The challenge to developing tech-infused creative ideas is often the very formulaic nature of healthcare advertising. Thomson said he wants to help Greater Than One clients break out of that approach; one way to do that is by bringing in ideas from other areas of advertising that aren’t as highly regulated, he said.
One of Thomson’s first tasks was holding a workshop for the creative team at which he asked staffers to imagine the kind of work they want to do, and then put processes in place to accomplish it.

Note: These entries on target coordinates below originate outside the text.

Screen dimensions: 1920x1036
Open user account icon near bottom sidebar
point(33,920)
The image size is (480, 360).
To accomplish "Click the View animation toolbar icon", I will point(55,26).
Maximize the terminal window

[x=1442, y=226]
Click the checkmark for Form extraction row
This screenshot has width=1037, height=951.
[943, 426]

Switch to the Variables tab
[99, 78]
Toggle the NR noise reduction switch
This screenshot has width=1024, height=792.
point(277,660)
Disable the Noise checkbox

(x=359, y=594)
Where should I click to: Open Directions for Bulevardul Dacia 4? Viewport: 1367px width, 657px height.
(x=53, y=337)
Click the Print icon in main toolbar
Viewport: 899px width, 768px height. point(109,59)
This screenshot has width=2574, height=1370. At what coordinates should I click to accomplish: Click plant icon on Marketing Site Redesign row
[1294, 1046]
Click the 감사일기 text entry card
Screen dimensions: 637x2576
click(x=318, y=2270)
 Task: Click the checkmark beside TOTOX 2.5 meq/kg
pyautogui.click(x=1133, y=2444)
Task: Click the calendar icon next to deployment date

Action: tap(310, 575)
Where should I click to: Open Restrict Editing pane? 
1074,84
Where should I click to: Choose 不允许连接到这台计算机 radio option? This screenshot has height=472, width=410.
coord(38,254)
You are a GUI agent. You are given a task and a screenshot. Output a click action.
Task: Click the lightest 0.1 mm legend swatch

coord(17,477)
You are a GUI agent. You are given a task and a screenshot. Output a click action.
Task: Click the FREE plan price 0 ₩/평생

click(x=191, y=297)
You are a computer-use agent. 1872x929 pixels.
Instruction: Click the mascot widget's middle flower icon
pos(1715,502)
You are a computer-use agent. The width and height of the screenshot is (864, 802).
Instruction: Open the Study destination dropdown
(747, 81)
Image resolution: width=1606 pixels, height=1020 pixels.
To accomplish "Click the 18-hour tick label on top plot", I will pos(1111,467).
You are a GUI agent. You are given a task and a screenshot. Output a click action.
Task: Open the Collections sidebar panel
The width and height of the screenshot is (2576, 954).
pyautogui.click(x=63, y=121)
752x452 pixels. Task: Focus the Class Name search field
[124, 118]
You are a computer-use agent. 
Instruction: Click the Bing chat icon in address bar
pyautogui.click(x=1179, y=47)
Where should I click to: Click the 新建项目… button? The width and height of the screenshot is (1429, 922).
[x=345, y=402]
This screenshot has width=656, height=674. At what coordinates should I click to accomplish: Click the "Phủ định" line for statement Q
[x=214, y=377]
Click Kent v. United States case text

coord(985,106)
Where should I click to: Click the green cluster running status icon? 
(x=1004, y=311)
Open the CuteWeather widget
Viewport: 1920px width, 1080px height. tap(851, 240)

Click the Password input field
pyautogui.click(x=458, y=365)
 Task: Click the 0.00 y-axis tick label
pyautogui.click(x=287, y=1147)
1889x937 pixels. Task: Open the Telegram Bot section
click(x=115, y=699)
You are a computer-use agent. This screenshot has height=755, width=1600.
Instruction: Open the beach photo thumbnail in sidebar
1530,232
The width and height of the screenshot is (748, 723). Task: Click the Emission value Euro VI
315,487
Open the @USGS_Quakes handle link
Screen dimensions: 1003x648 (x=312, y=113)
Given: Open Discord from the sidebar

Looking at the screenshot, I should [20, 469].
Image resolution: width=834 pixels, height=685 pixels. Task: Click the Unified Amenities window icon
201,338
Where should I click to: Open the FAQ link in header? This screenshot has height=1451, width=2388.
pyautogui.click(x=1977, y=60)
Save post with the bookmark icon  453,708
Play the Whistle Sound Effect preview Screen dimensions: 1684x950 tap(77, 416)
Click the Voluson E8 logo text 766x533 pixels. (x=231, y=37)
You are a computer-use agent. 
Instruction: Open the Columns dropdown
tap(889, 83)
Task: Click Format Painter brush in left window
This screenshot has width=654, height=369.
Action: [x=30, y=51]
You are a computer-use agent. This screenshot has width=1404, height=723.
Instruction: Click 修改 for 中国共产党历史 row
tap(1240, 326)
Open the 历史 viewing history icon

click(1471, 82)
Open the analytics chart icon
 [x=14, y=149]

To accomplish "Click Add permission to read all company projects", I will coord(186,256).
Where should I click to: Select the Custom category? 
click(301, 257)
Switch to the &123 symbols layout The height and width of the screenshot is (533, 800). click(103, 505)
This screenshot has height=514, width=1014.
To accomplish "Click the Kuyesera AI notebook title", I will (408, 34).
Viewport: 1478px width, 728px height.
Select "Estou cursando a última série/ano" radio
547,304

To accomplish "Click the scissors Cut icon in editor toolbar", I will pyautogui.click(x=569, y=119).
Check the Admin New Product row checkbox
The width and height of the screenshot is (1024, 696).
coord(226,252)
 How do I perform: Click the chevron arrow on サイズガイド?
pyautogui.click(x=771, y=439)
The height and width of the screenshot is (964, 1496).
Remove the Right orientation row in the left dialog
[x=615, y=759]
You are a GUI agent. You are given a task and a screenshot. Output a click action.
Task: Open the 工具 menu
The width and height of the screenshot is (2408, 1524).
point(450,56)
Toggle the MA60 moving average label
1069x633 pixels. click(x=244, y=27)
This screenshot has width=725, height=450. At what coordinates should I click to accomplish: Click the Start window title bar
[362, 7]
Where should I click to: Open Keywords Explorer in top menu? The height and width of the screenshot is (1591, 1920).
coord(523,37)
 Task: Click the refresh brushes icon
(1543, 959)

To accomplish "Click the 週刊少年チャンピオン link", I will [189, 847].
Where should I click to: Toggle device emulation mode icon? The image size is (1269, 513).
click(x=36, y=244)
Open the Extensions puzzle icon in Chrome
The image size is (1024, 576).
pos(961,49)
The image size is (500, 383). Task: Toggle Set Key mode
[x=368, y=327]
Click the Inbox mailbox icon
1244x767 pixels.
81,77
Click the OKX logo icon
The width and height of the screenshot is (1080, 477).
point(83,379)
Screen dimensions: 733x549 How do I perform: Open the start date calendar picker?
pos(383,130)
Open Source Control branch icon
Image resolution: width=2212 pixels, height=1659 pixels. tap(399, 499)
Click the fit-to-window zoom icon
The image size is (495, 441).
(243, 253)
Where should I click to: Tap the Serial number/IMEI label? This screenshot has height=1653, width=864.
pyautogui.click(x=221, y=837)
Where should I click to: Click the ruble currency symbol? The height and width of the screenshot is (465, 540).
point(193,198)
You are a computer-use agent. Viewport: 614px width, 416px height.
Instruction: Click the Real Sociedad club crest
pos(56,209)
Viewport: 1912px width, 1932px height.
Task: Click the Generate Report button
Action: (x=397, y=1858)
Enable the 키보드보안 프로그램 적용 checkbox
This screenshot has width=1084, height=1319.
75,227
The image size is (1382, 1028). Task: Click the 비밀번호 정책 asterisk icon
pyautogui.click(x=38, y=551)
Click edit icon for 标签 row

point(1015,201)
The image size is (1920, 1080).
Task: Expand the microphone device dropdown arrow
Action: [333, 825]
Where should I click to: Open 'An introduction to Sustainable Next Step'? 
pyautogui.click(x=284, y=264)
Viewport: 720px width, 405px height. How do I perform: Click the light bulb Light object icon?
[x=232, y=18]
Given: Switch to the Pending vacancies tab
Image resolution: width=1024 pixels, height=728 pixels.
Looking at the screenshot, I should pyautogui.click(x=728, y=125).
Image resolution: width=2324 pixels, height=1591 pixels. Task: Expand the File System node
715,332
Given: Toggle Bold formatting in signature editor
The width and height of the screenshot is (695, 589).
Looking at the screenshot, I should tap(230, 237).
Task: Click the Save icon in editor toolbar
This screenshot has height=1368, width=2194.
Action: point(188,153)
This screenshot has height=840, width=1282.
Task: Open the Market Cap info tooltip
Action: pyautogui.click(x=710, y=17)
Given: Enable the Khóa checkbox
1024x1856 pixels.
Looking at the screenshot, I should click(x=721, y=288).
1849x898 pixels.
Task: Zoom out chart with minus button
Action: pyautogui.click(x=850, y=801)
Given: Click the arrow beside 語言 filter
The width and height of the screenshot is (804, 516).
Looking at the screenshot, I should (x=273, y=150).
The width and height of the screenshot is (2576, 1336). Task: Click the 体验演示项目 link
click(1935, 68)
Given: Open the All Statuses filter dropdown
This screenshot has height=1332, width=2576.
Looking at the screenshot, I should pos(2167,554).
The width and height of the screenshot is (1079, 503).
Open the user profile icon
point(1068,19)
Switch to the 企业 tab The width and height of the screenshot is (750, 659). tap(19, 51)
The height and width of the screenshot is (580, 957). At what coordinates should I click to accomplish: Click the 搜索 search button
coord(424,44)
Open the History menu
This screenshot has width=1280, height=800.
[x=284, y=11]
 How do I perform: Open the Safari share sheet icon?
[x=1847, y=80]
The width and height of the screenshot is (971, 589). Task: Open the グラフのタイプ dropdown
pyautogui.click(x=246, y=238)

“So much of the work in healthcare that you see is a bundle of benefits rather than true, powerful communications,” Thomson said. “We need different ways to think outside of the box for health and wellness and the pharma environment we live and work in. That can be taking workshops where we take ourselves out of our environment that’s so familiar and formulaic, just to really look at solutions that solve the client’s challenges.”
Previously, Thomson spent seven years at Ogilvy as EVP and group creative director. He also held creative leadership roles at Grey Healthcare Group, WPP agency Chemistry, Roska Health Advertising, Vox Medica, and Cogent Elliott. Thomson began his agency career as a copywriter at Publicis and McCann in the U.K.
Coming to a mid-size firm from larger shops such as Ogilvy and Grey, Thomson said he feels like he has more control over the work, instead of getting lost in the machine.
“Imagination is lost in our business,” he said. “It feels like agencies have overused buzzwords that the true meaning of those words are all but lost. As an industry, we should be all about the creative product, but the end product is often formulaic. We’re getting back to the beating heart of the product and our marketing.”